Uma visão não tão idealista se lembrarmos de sua tática para pegar o peixe grande no primeiro episódio, mas certamente não tão maleável até esse ponto da trama.

Aquela visita indesejada que tem a chave da porta.

Acho fascinante como a justiça que ele tanto exaltava (quase chegando ao ponto de me irritar tal qual ocorre nos battle shonens em que o herói repete demais os seus valores) acaba se mostrando mais próxima de uma quimera que de uma realidade.

Ele sofre uma virada de tapete, mas continua a trilhar o mesmo caminho por conveniência, hipocrisia, ou será que é porque seu conceito de justiça não é tão arcaico ao ponto de desconsiderar a necessidade de concessões em prol de uma justiça maior, mais eficiente?

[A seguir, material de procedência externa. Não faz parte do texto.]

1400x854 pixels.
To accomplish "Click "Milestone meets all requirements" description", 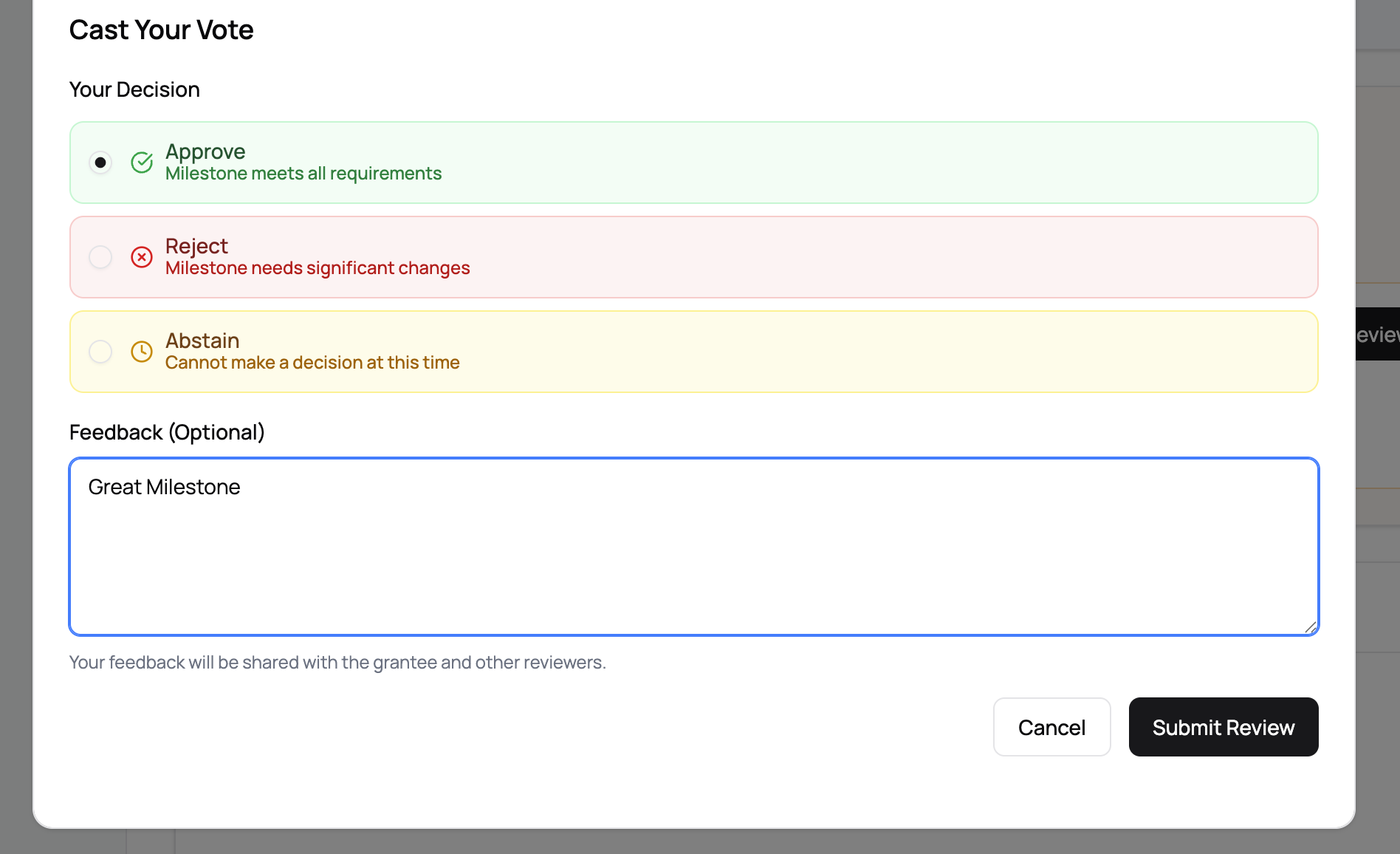I will point(303,174).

Qualquer que seja o caso, é impossível negar que o desdobramento da revelação e a colaboração de Seizaki, englobando seus próprios objetivos, mantém a trama em uma constante na qual cada acontecimento colaborou para a revelação do problema maior.

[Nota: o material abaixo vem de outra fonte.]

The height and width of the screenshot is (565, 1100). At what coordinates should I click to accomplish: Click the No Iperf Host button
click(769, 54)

Este que; dentro de um esquema envolvendo vários indivíduos, organizações e interesses não necessariamente alinhados; me parece conceitualmente plausível.

O que ocorre, e me desagrada em certo nível, é a forma lúdica pela qual o objetivo escuso contido na boa intenção é exposto. Diferente do conceito de justiça, que foi trazido para dentro de uma situação problema e nela questionado, não é dado tempo para que se processe a revelação da “distopia da morte”.

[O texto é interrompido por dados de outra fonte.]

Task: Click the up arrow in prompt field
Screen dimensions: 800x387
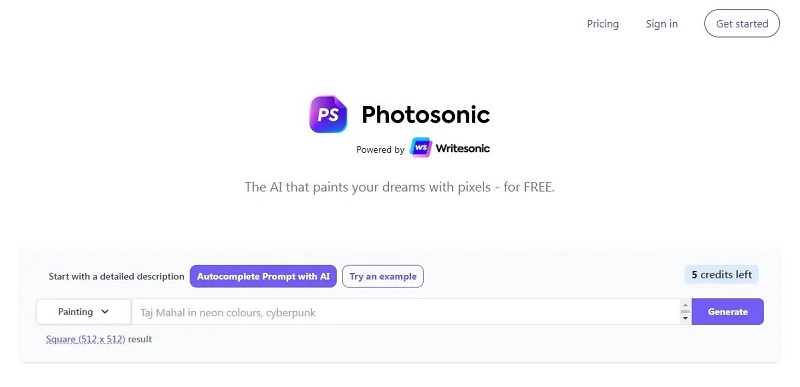Action: point(685,305)
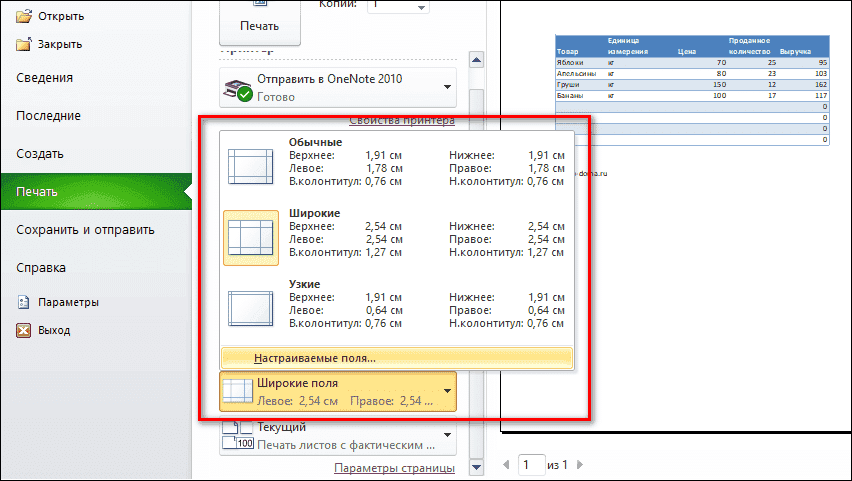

Afinal, o que é a justiça?

E eu até entendo que não haja tempo para processar, ainda mais porque é algo que pode ser trazido para a realidade de uma maneira mais crível eventualmente, o que pega é a maneira espalhafatosa e sincronizada usada para exemplificar o discurso do prefeito.

Se há algo que me desagradou nesses episódios certamente foi isso. Por outro lado, entendo que ainda é um anime e que impactar tem um peso importante no entretenimento objetivado pelo público.

Sendo assim, posso relevar a forma como um ou outro acontecimento se dá e até mesmo me conceder o direito de pensar que nesse caso específico, a criação de uma cidade modelo de caráter experimental, não é tão incoerente o suicídio coletivo de dezenas de pessoas enquanto o prefeito anuncia que a morte se tornou um algo “banal”.

Maa eu digerir isso bem vai depender principalmente do que os próximos episódios têm a entregar, de como essa cidade distópica que normaliza a morte vai ser trazida para a realidade, para o dia a dia das pessoas de Shiniki.

Porque o suicídio coletivo símbolo dessa nova era não foi uma escolha das pessoas, o que coloca em cheque a “pureza” dessa ideia, vilanizando a empreitada logo de cara. Quero ver como a população vai absorver isso, quais serão as consequências e, principalmente, como o Nyux será utilizado para construir essa distopia audaciosa.

Babylon nos apresentou a um jogo perigoso…

Lembrando que o suicídio é um tema delicado no Japão e explorá-lo ostensivamente pode ser desgastante para o público, vai depender muito da forma que isso for feito.

Até o terceiro episódio acho que a exploração do tema foi satisfatória; nem banalizado, nem romantizado; o suicídio foi tratado com seriedade. Aliás, desde o primeiro episódio a “morte” foi uma ocorrência frequente no anime, então nem dá para considerar a revelação repentina, e se repararmos bem, a Ai Magase esteve envolvida em todas elas.

Objetivamente falando ela é a personagem mais perigosa e certamente vai desempenhar um papel ainda mais importante na trama desse ponto em diante.

Por fim, só o que posso afirmar é que Babylon foi a grata surpresa que tive nessa temporada de outono de 2019. Tirando o que me incomodou no final do terceiro episódio o que vi foram três atos excelentes de uma trama instigante, um protagonista e uma antagonista interessantes e temas complexos sendo trabalhados com maturidade e competência.

O anime tem potencial e até onde pesquisei não há muito material a ser adaptado, o que aponta para um final fechado que seria muito bem-vindo, afinal, esse tipo de história tem menos chances de se perder se for contada em um tiro curto. Assista Babylon, e se você não gostar pode vir me cobrar aqui na sessão de comentários.

Até a próxima!

… em que a chave para a “vitória” é a vida? Ou seria a morte?